··· SOURCE MATERIAL

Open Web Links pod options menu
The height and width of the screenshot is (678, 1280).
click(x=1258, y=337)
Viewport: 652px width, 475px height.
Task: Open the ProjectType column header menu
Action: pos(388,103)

······

Can you rewrite the items above with "options menu" replaced by "settings menu" and everything else left unchanged?

• **EXERCISE RESPONSE**
Open Web Links pod settings menu
The height and width of the screenshot is (678, 1280).
click(x=1258, y=337)
Viewport: 652px width, 475px height.
Task: Open the ProjectType column header menu
Action: pos(388,103)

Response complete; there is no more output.